Immigrant Detainees Win Right To Bond Hearings
As a hunger strike continues at the Northwest Detention Center in Tacoma, a new federal court ruling coincidentally meets one of the protesters' demands.
The ruling issued late Tuesday says more detainees are entitled to bond hearings. The detainees on hunger strike have criticized the lack of bond hearings at the Tacoma facility, as well as high bond amounts that are often prohibitive for immigrant families to post
Matt Adams, an attorney with the Northwest Immigrant Rights Project in Seattle, said the ruling will give more immigrants facing deportation their day in court.
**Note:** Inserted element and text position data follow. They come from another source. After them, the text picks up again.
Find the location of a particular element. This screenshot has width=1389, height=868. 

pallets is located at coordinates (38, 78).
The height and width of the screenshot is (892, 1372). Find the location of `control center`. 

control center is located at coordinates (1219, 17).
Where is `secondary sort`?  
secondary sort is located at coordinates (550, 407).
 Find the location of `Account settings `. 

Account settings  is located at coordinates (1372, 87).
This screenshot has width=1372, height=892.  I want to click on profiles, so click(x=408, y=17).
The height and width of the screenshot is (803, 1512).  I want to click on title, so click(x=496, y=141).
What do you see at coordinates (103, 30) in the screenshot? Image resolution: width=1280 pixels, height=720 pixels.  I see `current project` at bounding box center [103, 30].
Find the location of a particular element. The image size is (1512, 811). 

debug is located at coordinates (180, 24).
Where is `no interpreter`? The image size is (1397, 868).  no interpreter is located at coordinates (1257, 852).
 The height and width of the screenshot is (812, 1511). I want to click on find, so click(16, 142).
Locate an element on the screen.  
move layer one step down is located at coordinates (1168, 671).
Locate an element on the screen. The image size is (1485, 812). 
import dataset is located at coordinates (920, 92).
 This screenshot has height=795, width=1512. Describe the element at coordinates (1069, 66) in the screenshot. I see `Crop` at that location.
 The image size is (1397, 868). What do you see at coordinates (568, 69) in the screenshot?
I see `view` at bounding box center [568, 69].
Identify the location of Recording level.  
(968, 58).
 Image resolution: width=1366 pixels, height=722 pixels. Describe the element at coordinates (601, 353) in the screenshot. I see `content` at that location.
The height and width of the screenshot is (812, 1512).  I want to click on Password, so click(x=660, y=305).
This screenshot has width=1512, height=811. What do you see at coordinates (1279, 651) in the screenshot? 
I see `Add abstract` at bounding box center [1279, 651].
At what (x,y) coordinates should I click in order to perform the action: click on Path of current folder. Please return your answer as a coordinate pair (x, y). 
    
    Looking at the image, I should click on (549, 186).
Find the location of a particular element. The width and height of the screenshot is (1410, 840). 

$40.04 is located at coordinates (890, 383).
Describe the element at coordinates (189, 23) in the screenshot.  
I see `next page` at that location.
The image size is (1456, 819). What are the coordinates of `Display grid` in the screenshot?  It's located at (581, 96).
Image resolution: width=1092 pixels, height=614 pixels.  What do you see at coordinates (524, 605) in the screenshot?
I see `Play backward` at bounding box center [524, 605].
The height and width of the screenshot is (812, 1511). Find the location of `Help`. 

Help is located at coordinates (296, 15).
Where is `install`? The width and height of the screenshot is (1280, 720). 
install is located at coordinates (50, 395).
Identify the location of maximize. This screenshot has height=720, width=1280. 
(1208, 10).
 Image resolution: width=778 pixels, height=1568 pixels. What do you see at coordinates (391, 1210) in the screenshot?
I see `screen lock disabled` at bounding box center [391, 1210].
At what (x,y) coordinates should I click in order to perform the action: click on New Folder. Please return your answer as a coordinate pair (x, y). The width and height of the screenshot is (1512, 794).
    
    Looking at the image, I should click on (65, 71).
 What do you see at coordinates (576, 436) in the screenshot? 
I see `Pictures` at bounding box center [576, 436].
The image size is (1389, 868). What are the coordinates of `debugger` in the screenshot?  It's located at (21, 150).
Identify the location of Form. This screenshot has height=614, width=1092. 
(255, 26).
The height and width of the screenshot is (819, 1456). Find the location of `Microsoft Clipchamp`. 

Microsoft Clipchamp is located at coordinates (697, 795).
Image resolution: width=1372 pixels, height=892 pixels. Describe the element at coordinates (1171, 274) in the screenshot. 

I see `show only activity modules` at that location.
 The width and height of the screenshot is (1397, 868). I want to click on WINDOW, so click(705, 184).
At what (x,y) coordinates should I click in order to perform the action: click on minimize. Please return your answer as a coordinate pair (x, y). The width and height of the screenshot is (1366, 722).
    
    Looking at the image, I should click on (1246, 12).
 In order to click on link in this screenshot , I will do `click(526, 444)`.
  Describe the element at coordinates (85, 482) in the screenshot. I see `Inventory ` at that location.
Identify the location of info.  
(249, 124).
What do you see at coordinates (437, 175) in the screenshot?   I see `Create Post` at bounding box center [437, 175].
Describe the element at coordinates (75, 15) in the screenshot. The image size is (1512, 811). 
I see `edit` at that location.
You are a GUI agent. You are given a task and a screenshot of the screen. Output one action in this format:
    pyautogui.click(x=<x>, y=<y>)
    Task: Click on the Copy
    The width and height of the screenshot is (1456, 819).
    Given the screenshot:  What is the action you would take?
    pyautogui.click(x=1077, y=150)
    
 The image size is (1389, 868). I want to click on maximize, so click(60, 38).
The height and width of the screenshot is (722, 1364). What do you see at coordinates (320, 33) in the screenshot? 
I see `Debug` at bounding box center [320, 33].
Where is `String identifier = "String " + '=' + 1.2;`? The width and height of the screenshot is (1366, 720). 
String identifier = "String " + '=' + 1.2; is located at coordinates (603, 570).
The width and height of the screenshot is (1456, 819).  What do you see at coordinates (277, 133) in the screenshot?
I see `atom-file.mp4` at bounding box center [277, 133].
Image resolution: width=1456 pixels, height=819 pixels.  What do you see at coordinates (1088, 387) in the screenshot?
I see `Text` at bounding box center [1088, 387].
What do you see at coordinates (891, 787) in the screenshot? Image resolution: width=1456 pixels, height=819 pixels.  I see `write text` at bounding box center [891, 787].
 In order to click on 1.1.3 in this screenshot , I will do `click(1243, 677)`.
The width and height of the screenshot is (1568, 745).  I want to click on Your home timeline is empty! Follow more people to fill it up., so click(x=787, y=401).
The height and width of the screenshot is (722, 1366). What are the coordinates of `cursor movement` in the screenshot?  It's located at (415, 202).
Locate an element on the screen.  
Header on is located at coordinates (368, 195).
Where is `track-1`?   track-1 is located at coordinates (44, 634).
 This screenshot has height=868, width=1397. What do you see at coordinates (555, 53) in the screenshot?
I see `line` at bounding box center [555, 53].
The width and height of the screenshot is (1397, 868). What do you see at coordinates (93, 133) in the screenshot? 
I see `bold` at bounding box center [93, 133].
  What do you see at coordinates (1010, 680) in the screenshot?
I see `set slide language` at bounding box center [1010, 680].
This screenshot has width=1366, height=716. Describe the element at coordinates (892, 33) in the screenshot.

“No one is automatically going to be released, and no one is automatically going to be detained," Adams said. "It’s going to give them a fair hearing and that’s what we’re trying to focus on — that everybody gets their fair opportunity to explain why they shouldn’t be separated from their family, their friends or their employment.”
Without the chance to post bond, detainees can face months in limbo behind bars while their immigration case proceeds.
Adams said this ruling applies in cases where people have been released from the criminal justice system, back into the community, but were later picked up by immigration officials — sometimes years later — and placed in mandatory detention.
The ruling says these detainees should be given the opportunity for a bond hearing. And that it’s up to an immigration judge to decide which individuals should be locked up or released while their case is pending.
During a bond hearing, an immigration judge determines whether a detainee is considered a flight risk or a danger to the community in deciding whether to set bond and the amount of the bond if one is set.